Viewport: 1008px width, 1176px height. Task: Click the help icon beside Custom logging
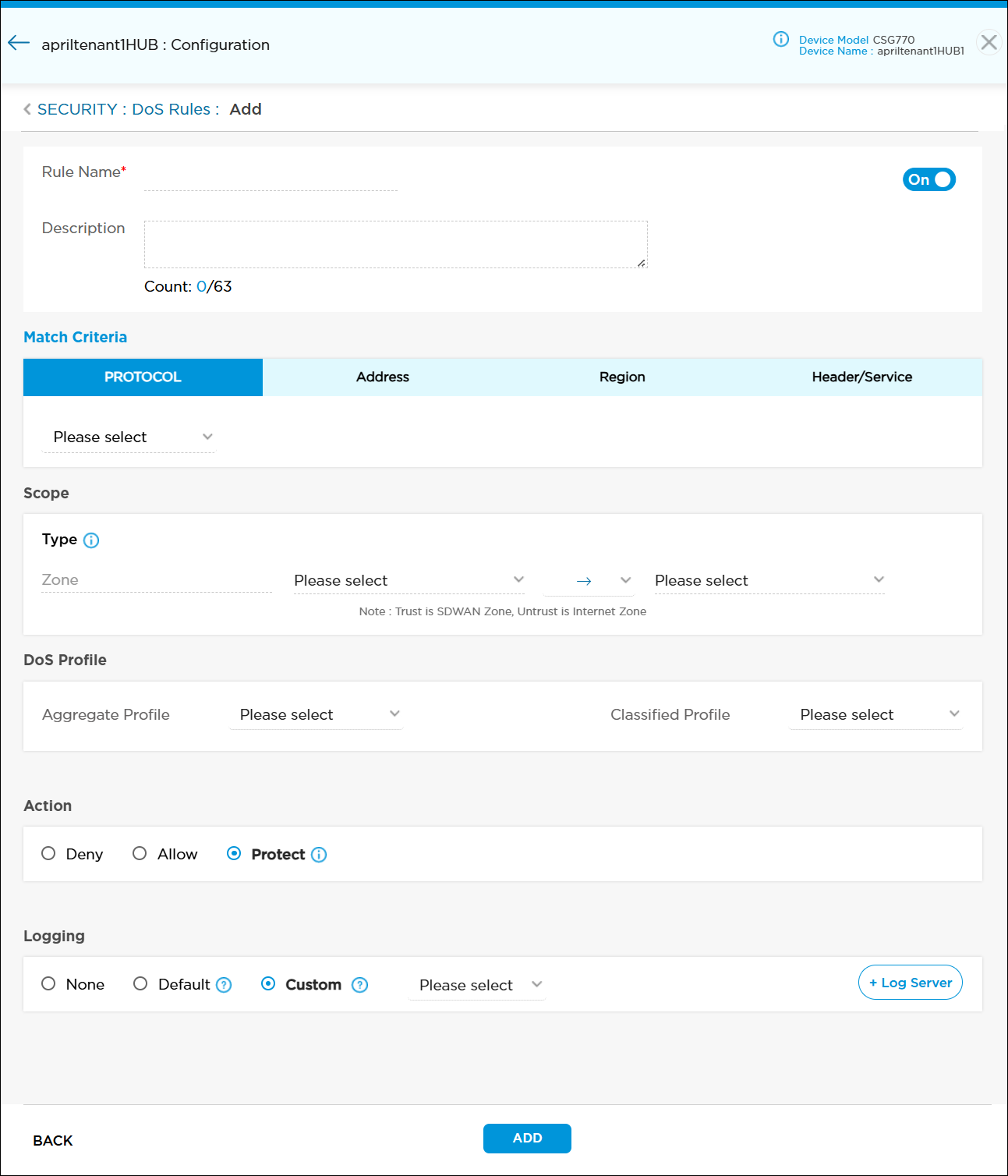pyautogui.click(x=359, y=985)
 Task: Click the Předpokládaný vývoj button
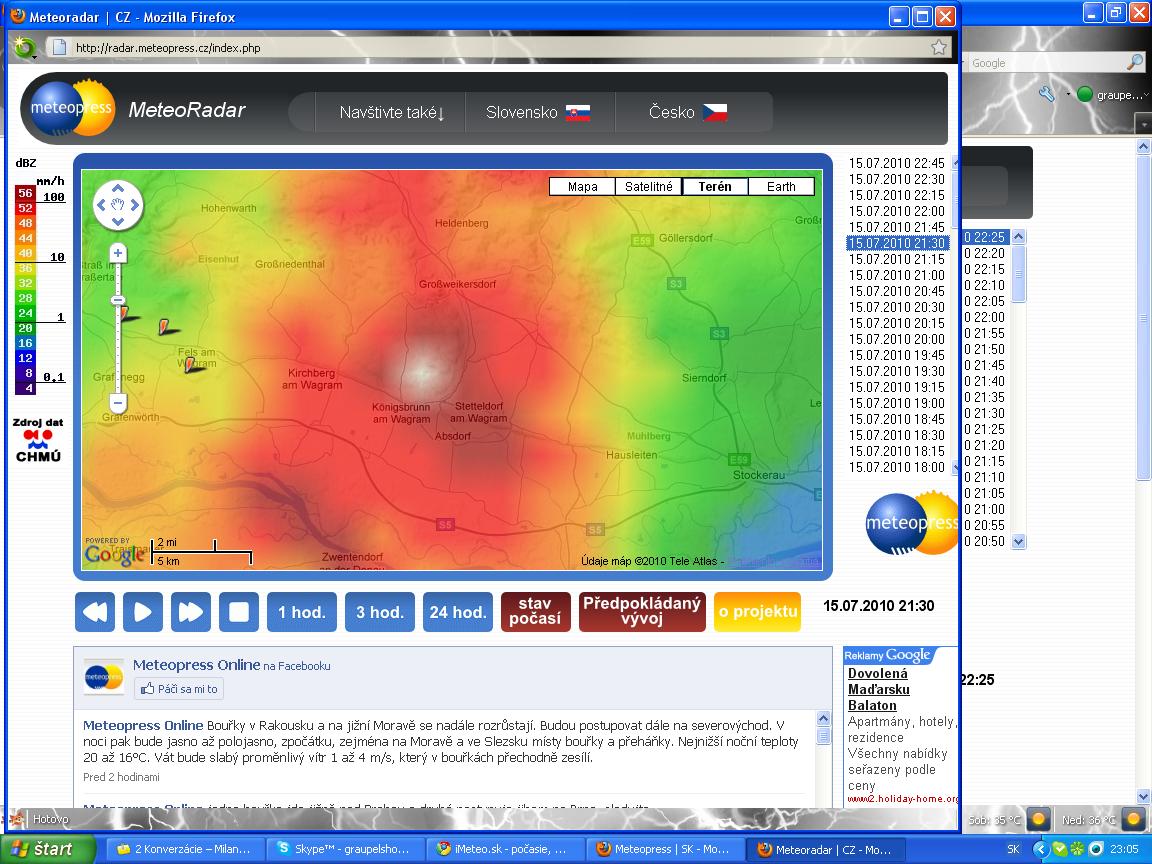point(642,612)
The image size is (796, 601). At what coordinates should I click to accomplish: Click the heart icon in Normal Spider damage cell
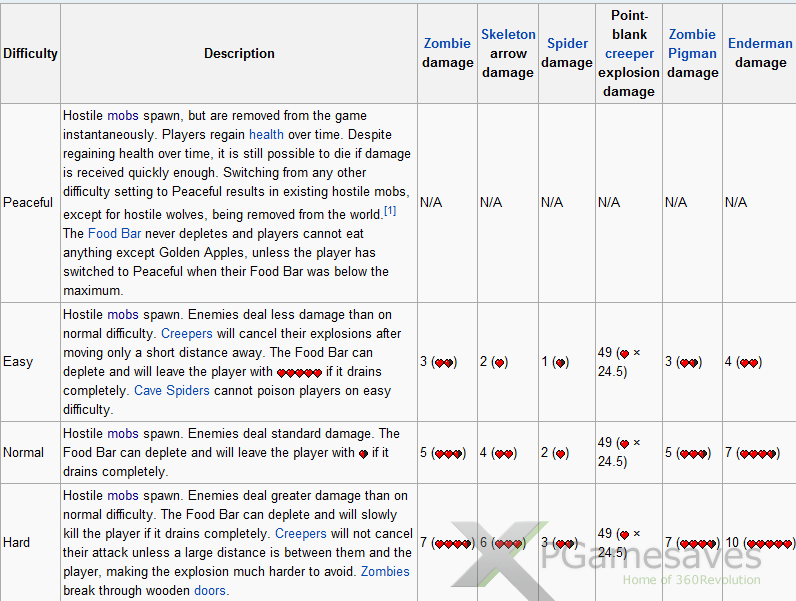[561, 453]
------------------------------------
- _Exercise requirements_
Retype, without any picture, exactly the lines from the one with "Task: Click the Předpokládaný vývoj button" through the end of the entries, inclusive.

- _Result of the exercise_
 Task: Click the Předpokládaný vývoj button
point(642,612)
The image size is (796, 601). At what coordinates should I click to accomplish: Click the heart icon in Normal Spider damage cell
[561, 453]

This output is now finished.